Problem —
Reproduce the material that follows, please, but only from its first line to the line containing "Open the Users section", inclusive.
Material provided START
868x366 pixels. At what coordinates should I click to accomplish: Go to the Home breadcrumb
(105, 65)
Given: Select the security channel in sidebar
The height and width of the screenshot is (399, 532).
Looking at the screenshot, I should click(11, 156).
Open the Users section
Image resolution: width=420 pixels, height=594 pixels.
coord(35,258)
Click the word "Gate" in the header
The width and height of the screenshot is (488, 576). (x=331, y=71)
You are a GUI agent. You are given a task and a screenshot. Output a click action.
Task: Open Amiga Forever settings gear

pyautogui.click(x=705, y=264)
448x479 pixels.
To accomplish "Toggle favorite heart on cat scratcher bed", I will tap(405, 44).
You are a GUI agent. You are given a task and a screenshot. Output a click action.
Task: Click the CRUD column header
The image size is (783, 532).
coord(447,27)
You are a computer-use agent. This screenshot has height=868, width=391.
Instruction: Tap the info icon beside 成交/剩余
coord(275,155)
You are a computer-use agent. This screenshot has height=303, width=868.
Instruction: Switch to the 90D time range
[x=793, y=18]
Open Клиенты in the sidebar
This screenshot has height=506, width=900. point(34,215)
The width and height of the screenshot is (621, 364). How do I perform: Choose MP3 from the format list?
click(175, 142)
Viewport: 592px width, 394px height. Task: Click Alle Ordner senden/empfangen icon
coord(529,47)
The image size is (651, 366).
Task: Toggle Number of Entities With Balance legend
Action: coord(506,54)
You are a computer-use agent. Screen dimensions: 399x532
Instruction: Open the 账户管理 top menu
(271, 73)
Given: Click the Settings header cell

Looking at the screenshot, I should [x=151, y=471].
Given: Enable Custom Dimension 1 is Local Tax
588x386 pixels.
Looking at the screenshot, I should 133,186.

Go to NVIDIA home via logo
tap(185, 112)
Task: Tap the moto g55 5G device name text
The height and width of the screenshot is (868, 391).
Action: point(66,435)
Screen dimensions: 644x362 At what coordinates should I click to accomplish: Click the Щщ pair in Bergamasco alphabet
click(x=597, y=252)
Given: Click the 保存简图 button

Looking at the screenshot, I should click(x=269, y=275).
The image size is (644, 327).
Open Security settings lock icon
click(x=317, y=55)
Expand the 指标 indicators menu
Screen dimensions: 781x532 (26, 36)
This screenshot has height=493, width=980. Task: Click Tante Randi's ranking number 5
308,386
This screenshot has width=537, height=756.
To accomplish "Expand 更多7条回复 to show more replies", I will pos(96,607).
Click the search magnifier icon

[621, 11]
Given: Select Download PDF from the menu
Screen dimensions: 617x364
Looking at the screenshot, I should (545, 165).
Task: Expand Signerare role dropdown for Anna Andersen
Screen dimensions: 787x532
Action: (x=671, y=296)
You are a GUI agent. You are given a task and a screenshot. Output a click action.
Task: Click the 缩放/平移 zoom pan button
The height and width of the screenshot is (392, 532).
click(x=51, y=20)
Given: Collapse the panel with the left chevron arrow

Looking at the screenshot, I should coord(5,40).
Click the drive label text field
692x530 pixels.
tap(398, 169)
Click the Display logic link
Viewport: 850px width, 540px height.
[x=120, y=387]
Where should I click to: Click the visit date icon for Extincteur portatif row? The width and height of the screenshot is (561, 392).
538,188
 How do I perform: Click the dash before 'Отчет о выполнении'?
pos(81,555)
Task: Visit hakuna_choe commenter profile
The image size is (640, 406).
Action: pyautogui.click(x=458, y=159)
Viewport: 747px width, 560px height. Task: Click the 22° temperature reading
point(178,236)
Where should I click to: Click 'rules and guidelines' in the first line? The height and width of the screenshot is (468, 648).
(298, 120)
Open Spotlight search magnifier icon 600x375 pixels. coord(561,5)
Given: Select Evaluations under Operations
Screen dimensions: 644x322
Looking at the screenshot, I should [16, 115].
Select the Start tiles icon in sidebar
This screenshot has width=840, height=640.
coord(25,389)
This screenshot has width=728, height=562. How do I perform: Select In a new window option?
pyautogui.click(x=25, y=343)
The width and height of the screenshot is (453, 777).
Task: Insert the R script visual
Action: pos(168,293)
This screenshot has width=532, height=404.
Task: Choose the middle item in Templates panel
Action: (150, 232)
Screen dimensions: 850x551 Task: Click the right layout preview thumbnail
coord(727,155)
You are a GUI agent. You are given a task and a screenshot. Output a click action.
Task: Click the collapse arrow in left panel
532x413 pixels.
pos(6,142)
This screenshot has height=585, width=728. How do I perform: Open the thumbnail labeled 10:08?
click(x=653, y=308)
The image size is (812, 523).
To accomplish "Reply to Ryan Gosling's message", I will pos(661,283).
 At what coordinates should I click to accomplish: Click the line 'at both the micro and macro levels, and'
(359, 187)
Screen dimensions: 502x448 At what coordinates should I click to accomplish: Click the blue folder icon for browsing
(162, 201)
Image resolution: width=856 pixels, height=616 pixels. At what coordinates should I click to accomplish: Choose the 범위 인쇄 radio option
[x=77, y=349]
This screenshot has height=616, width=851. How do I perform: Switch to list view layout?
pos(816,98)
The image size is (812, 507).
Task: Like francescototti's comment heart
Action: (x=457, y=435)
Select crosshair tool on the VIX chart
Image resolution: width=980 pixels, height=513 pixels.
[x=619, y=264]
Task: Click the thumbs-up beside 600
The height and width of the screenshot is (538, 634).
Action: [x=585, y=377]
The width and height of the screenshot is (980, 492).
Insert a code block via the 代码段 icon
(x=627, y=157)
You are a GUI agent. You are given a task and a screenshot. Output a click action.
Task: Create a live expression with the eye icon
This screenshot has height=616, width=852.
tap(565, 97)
Material provided END
Response to the exercise —
868x366 pixels. At what coordinates should I click to accomplish: Go to the Home breadcrumb
(105, 65)
Given: Select the security channel in sidebar
The height and width of the screenshot is (399, 532).
Looking at the screenshot, I should click(11, 156).
Open the Users section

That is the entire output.